Growing up while being introverted and shy is explored in ‘Note to Sixth-Grade Self’, about a sixth grade girl with few friends and low self-esteem. The whole story is told in the second person, as if the author were doing a list of suggestions and advice for her main character (“Stop this … Don't waste time thinking about drowning yourself. Don't bother imagining your funeral, with your classmates in black clothes or a treeless stretch of lawn. If you die you will not be there to see it, and your classmates probably won't be either.”).

‘The Isabel Fish’ explores the theme of dealing with bereavement: the teenager protagonist is trying to overcome the shock of surviving an accident in which her brother's girlfriend Isabel died.
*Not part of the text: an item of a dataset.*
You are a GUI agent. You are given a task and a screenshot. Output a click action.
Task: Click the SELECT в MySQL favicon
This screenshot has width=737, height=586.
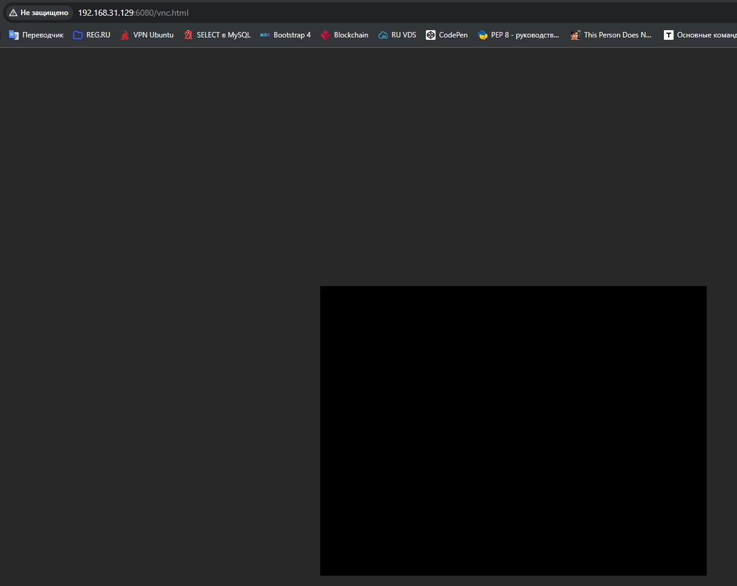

To do it, though, she needs to confront her fear of being underwater at scuba classes, while her brother Sage bullies her, blaming her for what happened to Isabel.

The anthology closes with ‘Stations of the Cross’, possibly the best story of the volume: during a First Communion party a group of kids re-enacts Jesus’ passion and crucifixion, but unconsciously also restages a KKK lynching.

Adolescent insecurity, embarrassing and turbulent moments, anxieties and introspection, fears and longings, jealousy, loneliness, frustration, nostalgia and intimate but tragic friendships are the ingredients of How to Breathe Underwater. Orringer creates ordinary but heroic characters such as mothers, daughters, aunts, cousins and friends; all of them are social outcasts, yet they move and fascinate the reader, in their struggle to survive and breathe under physical waters or under the pressures of the darkest human emotions.

Orringer was born in 1973 in Miami, Florida, but spent most of her childhood years in New Orleans and Ann Arbor. In 1996 she moved to San Francisco where she worked in many different jobs, while writing stories. A year later, The Yale Review published one of her stories and from then on her works appeared on more magazines and won her quite a few prestigious awards. Writing sustained Orringer – who is at present working on her first novel inspired by her grandfather’s experiences - in her life and helped her overcoming the process of growing up and of facing her own mother’s illness.

Wild and heartbreaking, Julie Orringer’s How to Breathe Underwater can be defined as a study about human beings and as a dazzling first book.